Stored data
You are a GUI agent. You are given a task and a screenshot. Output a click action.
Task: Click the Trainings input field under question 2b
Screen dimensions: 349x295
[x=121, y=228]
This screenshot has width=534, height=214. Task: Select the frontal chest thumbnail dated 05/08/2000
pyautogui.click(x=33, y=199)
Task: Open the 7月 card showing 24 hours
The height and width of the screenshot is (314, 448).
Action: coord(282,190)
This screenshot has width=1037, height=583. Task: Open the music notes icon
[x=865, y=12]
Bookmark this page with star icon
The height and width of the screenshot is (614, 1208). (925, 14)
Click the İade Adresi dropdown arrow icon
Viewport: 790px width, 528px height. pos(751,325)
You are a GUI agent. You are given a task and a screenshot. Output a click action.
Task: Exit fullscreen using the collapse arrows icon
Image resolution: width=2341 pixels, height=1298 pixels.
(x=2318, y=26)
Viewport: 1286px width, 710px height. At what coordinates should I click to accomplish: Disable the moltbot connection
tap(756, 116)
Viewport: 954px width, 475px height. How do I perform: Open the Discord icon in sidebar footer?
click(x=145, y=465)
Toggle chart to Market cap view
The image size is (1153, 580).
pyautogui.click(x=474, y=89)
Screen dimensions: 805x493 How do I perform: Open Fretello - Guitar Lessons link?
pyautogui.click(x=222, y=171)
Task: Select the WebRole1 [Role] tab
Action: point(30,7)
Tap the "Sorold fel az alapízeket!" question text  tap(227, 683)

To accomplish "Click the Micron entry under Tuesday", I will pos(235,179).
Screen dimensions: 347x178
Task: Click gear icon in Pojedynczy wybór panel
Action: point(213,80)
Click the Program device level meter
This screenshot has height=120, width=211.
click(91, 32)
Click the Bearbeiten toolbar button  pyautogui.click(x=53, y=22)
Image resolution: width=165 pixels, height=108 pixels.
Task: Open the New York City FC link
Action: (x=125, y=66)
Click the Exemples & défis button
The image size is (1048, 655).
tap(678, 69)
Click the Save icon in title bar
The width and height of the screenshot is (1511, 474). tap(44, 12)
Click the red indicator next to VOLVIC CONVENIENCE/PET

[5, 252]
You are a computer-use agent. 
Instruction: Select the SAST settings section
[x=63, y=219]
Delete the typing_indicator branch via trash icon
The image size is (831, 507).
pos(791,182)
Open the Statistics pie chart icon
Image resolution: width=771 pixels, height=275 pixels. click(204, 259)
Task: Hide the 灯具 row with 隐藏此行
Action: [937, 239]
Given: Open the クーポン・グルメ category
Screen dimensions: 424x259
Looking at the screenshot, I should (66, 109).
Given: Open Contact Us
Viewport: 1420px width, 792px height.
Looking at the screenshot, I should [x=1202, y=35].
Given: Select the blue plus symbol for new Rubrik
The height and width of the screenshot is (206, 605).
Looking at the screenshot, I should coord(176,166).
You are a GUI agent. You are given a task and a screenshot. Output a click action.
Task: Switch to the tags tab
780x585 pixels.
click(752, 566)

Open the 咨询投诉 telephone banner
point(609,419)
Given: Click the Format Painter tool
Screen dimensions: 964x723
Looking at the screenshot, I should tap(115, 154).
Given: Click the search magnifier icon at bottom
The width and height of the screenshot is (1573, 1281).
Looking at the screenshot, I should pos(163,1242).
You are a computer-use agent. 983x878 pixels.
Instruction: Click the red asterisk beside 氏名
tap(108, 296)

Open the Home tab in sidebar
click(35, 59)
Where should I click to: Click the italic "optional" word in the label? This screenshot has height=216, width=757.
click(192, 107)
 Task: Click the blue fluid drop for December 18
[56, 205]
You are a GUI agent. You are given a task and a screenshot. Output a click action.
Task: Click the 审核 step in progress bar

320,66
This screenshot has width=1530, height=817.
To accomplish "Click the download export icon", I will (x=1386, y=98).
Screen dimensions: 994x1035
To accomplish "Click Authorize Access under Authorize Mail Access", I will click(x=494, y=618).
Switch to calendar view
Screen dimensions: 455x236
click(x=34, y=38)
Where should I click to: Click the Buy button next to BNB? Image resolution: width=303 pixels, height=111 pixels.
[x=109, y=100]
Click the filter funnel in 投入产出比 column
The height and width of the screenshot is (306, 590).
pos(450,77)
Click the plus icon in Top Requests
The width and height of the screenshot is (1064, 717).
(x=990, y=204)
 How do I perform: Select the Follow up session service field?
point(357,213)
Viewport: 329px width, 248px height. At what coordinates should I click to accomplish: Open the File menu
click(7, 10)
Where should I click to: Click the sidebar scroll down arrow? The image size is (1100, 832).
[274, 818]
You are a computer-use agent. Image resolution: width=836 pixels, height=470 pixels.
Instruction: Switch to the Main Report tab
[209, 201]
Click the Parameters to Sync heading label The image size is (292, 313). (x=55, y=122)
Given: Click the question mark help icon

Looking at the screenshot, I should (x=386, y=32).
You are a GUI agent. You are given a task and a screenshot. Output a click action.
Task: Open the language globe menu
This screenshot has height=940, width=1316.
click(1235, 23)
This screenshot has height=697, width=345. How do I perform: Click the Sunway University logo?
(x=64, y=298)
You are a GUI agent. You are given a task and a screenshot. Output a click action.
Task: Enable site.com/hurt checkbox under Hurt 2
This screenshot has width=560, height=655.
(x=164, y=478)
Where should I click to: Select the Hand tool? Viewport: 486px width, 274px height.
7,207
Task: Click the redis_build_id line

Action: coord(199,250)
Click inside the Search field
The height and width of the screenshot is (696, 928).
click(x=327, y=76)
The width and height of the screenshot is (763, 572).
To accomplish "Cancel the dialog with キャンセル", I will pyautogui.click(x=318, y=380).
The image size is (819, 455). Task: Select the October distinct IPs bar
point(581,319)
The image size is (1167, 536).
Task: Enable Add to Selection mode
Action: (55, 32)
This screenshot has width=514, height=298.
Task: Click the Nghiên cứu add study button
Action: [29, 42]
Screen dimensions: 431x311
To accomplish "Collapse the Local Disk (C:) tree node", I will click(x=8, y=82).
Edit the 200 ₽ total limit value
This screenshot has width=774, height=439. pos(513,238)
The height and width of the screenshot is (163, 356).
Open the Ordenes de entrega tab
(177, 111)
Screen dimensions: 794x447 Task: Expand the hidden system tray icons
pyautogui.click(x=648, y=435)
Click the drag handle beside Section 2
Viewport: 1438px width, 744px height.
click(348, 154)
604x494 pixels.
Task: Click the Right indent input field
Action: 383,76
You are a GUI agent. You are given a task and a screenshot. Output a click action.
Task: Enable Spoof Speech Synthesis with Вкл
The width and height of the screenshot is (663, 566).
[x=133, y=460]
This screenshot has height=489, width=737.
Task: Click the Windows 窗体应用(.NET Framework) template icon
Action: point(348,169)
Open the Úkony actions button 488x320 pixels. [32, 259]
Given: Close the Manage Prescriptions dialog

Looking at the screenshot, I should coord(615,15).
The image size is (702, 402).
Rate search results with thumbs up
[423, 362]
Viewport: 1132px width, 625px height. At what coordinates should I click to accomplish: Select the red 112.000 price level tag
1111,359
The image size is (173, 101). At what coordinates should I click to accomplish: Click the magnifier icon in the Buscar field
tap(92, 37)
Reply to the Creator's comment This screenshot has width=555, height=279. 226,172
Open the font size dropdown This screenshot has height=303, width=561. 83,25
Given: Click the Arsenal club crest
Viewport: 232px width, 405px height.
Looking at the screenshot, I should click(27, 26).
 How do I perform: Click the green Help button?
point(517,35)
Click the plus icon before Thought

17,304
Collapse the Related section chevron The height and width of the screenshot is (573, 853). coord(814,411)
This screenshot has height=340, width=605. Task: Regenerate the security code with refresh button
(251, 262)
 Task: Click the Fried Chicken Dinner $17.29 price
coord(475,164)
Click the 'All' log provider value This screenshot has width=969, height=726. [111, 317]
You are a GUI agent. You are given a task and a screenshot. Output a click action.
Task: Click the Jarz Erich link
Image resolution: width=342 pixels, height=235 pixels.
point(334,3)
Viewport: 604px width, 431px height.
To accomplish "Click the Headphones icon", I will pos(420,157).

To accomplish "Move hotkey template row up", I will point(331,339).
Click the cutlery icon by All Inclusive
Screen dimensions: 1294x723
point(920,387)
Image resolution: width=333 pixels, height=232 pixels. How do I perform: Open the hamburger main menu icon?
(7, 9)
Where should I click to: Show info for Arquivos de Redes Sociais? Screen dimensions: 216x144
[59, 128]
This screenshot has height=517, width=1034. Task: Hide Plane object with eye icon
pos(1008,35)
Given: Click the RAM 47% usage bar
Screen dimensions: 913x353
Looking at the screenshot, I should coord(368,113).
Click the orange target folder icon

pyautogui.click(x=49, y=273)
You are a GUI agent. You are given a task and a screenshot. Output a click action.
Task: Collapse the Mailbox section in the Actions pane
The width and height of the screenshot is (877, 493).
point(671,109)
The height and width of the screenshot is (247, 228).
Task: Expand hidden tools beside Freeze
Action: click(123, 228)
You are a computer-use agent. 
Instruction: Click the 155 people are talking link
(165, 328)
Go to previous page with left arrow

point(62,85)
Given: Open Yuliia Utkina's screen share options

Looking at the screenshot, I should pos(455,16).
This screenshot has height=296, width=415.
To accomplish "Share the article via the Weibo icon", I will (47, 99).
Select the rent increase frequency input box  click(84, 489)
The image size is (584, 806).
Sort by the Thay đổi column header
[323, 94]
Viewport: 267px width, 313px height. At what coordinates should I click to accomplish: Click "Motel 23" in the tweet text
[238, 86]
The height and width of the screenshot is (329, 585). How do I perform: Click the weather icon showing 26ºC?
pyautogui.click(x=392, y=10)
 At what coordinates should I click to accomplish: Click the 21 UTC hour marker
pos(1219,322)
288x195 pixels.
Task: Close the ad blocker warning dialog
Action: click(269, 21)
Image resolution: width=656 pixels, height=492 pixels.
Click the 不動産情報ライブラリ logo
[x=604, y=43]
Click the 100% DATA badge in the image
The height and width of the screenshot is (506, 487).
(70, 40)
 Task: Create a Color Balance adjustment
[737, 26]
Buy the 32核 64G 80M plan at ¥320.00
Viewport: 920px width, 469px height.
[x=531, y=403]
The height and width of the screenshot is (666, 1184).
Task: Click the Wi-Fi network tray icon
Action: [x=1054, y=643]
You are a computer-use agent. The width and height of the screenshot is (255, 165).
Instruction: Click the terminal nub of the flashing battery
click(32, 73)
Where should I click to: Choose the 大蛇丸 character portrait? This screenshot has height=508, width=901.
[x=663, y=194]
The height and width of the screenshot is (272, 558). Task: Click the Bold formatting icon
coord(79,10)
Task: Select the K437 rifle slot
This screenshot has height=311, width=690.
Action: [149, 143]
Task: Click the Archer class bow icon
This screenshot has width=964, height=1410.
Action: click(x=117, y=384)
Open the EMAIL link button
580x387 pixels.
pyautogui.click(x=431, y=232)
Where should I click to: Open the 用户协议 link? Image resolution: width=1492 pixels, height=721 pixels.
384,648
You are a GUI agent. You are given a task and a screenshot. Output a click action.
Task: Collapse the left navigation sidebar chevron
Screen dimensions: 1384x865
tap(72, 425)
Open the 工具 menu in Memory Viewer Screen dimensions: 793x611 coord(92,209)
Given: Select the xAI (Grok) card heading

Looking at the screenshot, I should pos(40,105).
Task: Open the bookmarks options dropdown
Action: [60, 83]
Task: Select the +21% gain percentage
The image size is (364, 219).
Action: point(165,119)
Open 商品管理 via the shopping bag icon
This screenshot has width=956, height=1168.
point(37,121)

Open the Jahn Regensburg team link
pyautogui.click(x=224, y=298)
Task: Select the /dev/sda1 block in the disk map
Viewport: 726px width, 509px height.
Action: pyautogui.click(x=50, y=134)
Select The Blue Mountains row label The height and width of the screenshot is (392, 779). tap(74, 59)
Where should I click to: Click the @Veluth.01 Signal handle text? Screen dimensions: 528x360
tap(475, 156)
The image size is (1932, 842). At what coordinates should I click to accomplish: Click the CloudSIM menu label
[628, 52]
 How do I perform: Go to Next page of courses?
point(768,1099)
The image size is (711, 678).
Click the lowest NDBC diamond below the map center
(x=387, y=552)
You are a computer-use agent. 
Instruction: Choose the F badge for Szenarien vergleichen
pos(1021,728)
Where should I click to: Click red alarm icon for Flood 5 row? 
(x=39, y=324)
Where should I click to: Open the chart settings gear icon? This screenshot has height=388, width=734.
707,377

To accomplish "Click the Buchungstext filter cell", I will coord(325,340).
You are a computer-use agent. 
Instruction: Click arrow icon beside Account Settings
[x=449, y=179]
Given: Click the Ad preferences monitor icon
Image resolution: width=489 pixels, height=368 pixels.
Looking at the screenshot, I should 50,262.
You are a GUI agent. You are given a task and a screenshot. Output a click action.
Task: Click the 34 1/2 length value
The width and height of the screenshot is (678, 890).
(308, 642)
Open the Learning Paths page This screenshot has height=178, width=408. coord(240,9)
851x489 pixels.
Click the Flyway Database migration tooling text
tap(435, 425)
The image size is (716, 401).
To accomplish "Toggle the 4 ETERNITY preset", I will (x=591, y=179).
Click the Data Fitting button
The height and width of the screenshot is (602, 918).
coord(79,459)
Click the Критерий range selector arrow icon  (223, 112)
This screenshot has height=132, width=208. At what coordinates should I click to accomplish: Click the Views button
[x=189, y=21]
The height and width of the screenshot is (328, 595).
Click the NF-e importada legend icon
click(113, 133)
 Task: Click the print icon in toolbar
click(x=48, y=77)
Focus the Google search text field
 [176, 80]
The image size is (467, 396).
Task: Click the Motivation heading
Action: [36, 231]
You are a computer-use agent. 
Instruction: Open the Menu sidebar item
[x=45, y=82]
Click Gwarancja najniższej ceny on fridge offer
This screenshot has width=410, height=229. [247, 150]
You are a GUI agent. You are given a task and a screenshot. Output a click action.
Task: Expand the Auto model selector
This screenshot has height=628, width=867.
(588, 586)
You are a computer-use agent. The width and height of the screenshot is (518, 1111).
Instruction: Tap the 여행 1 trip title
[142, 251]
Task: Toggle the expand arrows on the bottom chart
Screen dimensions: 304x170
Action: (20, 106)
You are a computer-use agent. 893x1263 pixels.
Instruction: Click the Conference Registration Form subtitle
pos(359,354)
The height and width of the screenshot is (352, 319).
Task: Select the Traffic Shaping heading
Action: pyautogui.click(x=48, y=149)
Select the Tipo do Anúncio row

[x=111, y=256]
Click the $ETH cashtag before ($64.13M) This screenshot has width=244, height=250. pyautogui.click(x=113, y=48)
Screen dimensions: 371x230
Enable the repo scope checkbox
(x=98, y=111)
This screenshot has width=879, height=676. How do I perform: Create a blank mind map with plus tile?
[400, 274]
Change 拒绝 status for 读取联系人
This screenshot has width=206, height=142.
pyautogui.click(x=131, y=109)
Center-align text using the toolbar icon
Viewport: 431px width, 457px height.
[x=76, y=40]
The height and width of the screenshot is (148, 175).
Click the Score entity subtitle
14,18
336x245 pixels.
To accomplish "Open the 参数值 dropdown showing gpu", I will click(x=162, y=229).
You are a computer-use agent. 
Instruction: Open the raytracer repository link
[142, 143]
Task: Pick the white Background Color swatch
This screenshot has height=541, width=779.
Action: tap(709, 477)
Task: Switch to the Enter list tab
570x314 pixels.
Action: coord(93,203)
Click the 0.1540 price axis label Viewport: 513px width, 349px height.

= Work to complete =
Among the lines above, some may include the string "arrows"; state how many, and nothing more.

= Solution below =
2